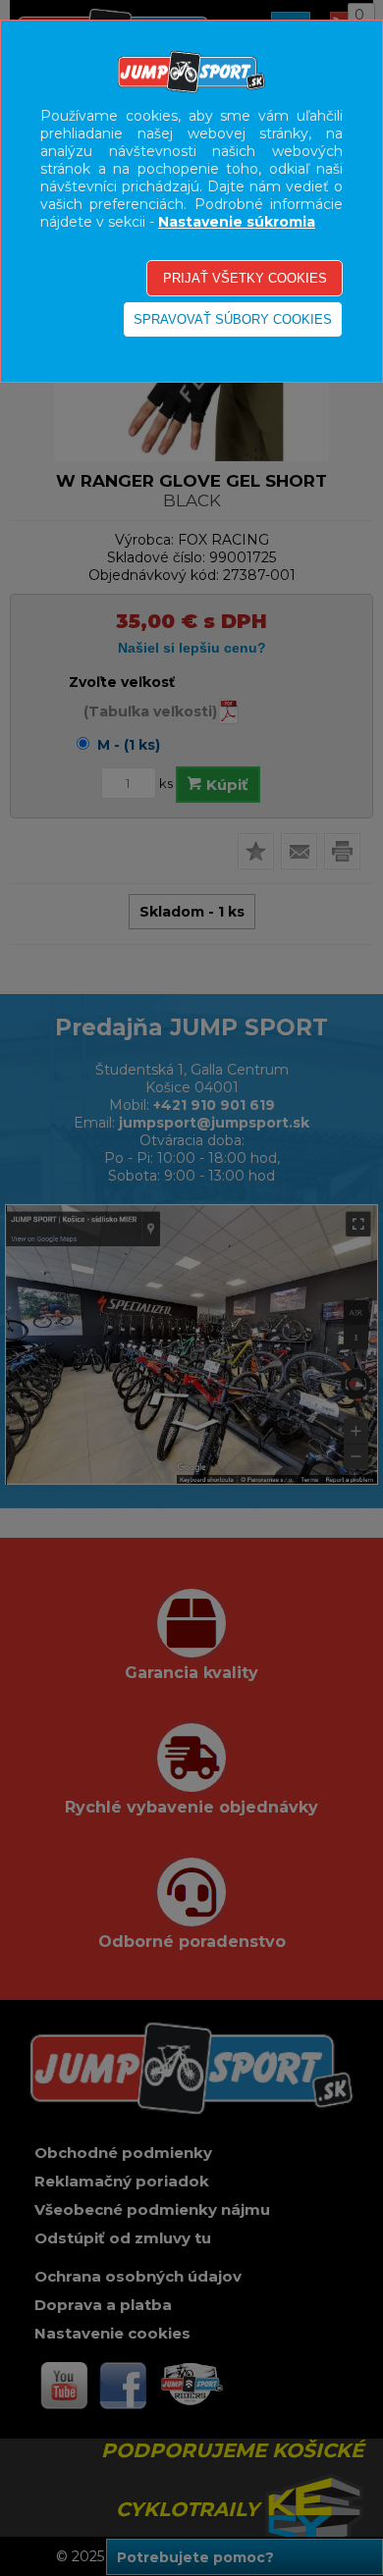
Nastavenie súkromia (236, 222)
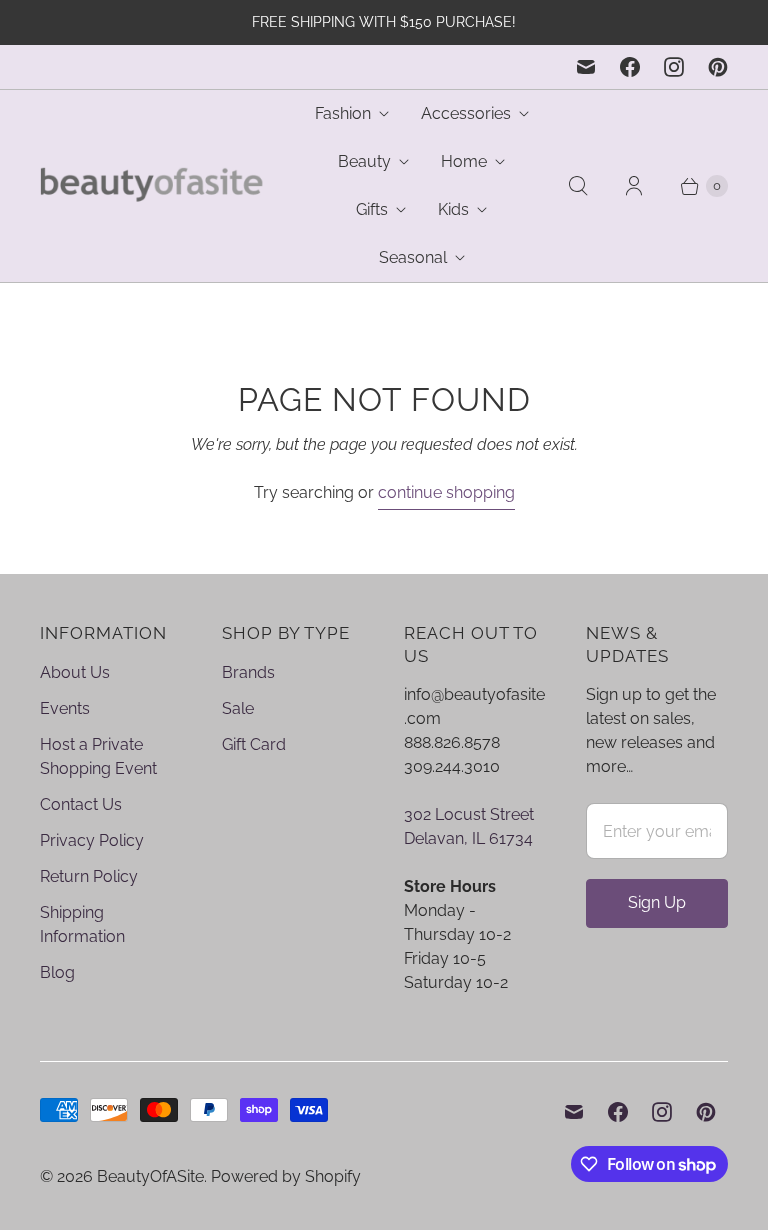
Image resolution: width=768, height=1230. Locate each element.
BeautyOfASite (150, 1176)
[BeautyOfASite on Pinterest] (718, 67)
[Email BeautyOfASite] (586, 67)
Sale (238, 708)
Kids (453, 209)
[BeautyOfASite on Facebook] (630, 67)
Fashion (343, 113)
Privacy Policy (92, 840)
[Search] (578, 186)
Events (65, 708)
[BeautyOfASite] (152, 186)
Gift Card (254, 744)
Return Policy (89, 876)
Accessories (466, 113)
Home (464, 161)
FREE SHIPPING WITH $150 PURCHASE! (384, 22)
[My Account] (634, 186)
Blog (57, 972)
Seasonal (413, 257)
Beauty (364, 161)
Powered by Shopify (286, 1176)
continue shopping (446, 492)
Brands (248, 672)
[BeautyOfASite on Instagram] (674, 67)
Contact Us (81, 804)
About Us (75, 672)
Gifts (372, 209)
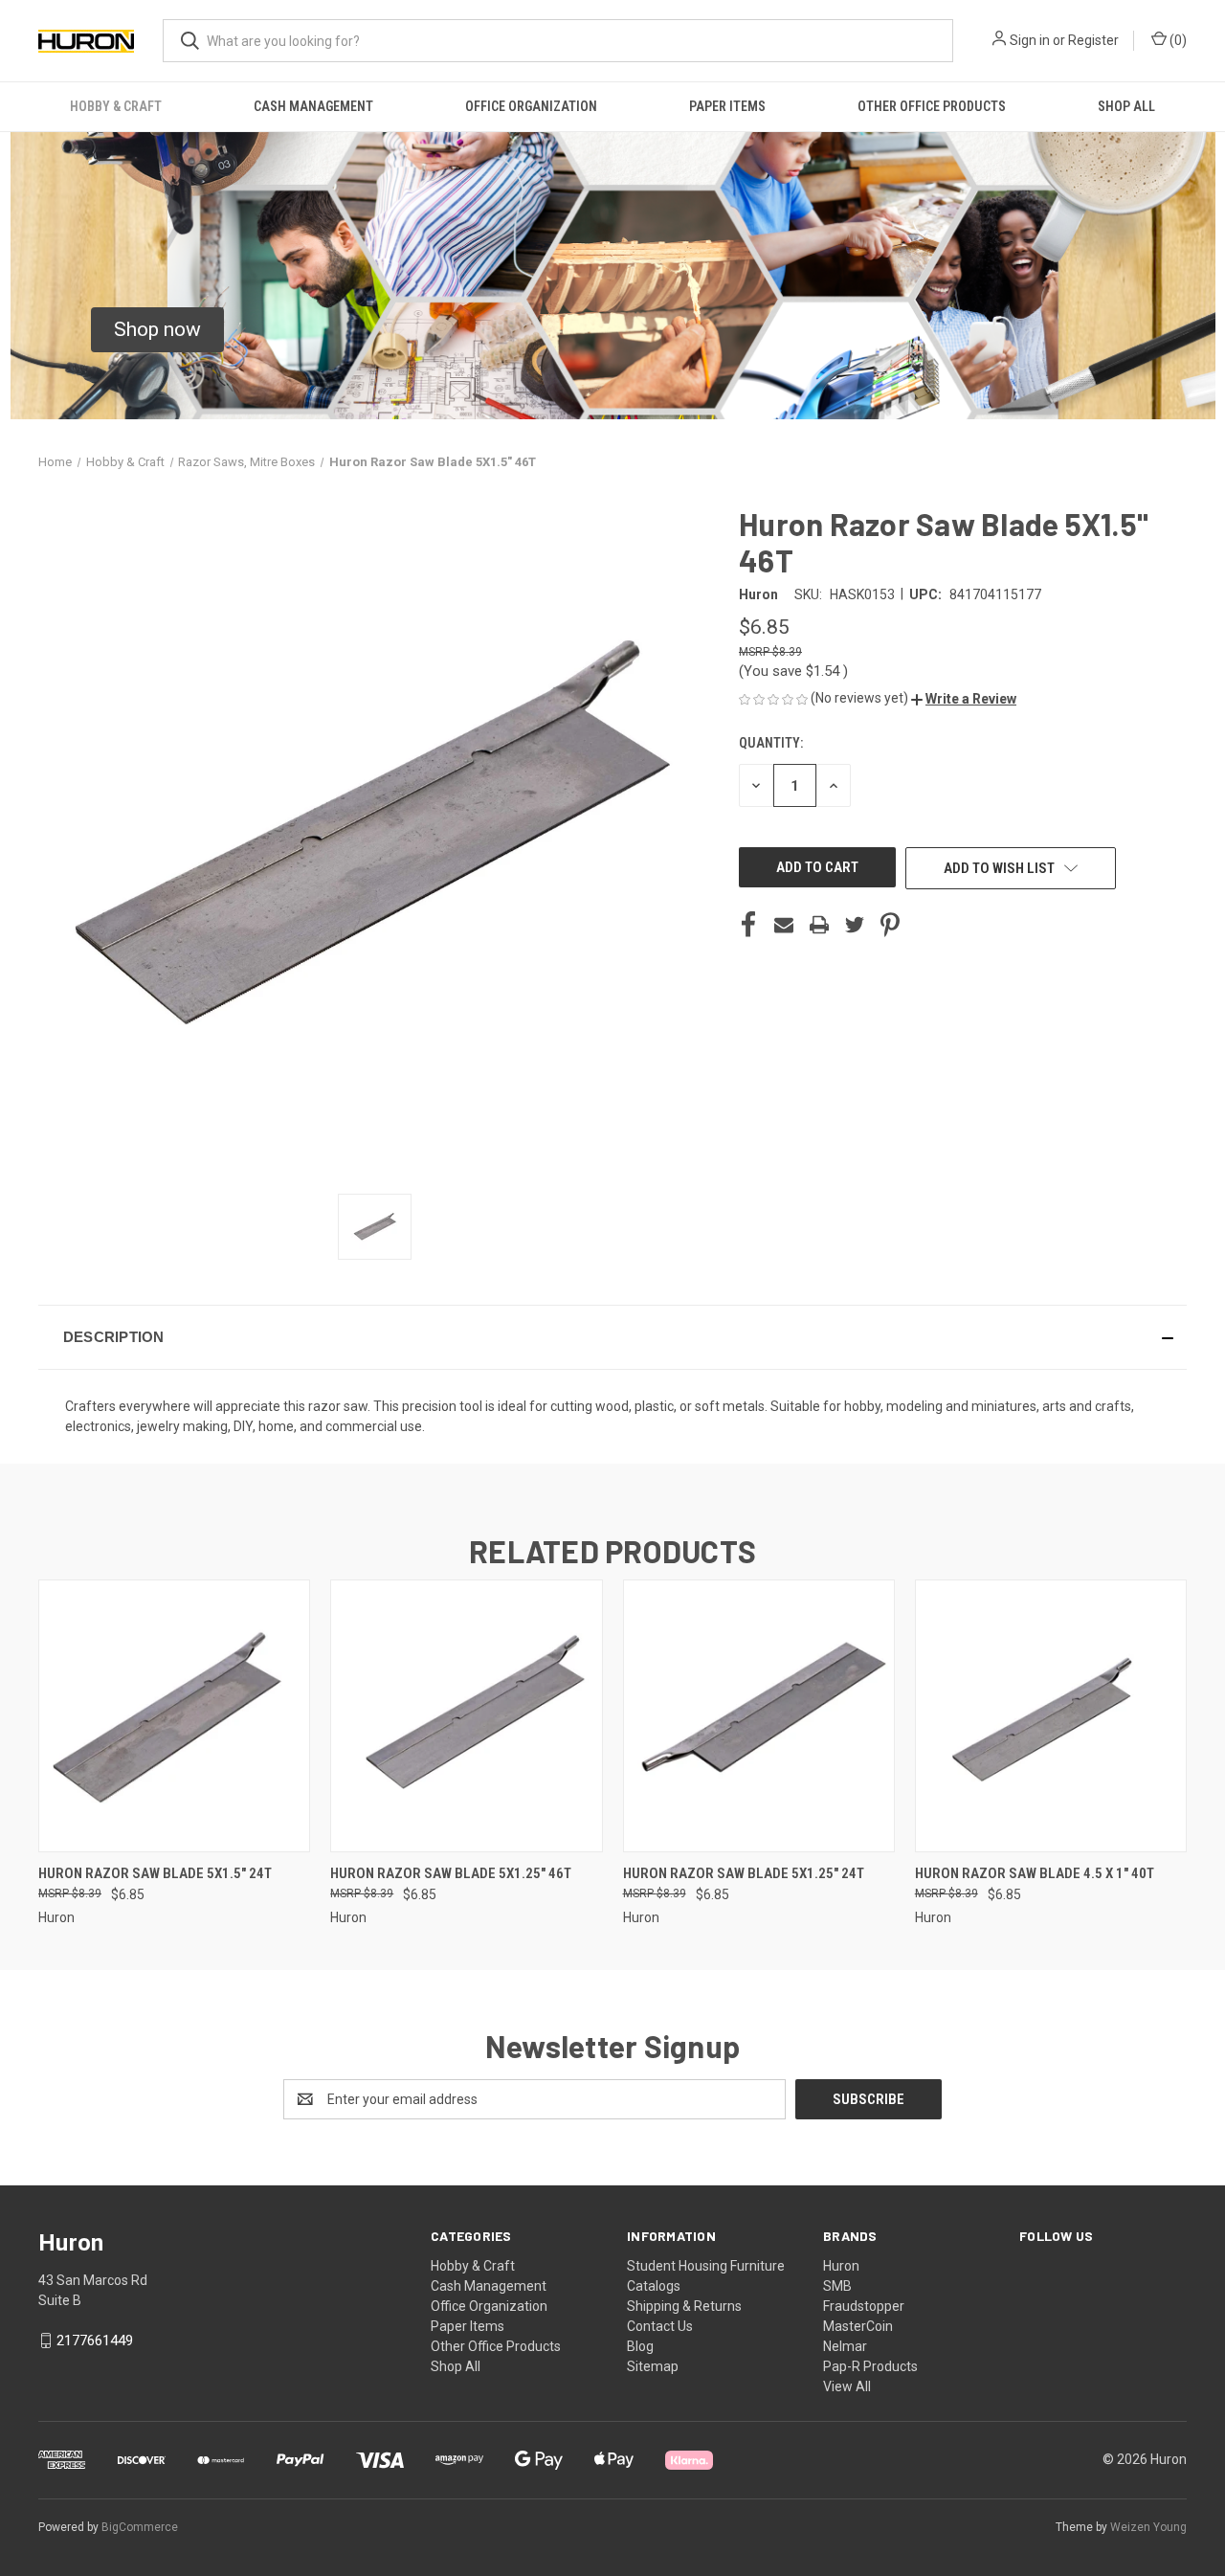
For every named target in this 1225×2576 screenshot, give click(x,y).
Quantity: (771, 742)
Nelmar (845, 2346)
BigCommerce (139, 2527)
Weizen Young (1148, 2527)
══════════════════════════════
**REQUIRED ACTION**
Could you output the entire listing verbatim while omitting its pictures?

**TASK ANSWER**
Nastavenie súkromia (236, 222)
Image resolution: width=768, height=1230. Locate each element.
BeautyOfASite (150, 1176)
[BeautyOfASite on Pinterest] (718, 67)
[Email BeautyOfASite] (586, 67)
Sale (238, 708)
Kids (453, 209)
[BeautyOfASite on Facebook] (630, 67)
Fashion (343, 113)
Privacy Policy (92, 840)
[Search] (578, 186)
Events (65, 708)
[BeautyOfASite] (152, 186)
Gift Card (254, 744)
Return Policy (89, 876)
Accessories (466, 113)
Home (464, 161)
FREE SHIPPING WITH $150 PURCHASE! (384, 22)
[My Account] (634, 186)
Blog (57, 972)
Seasonal (413, 257)
Beauty (364, 161)
Powered by Shopify (286, 1176)
continue shopping (446, 492)
Brands (248, 672)
[BeautyOfASite on Instagram] (674, 67)
Contact Us (81, 804)
About Us (75, 672)
Gifts (372, 209)
For every named target in this 1225×2576 screenshot, give click(x,y).
Quantity: (771, 742)
Nelmar (845, 2346)
BigCommerce (139, 2527)
Weizen Young (1148, 2527)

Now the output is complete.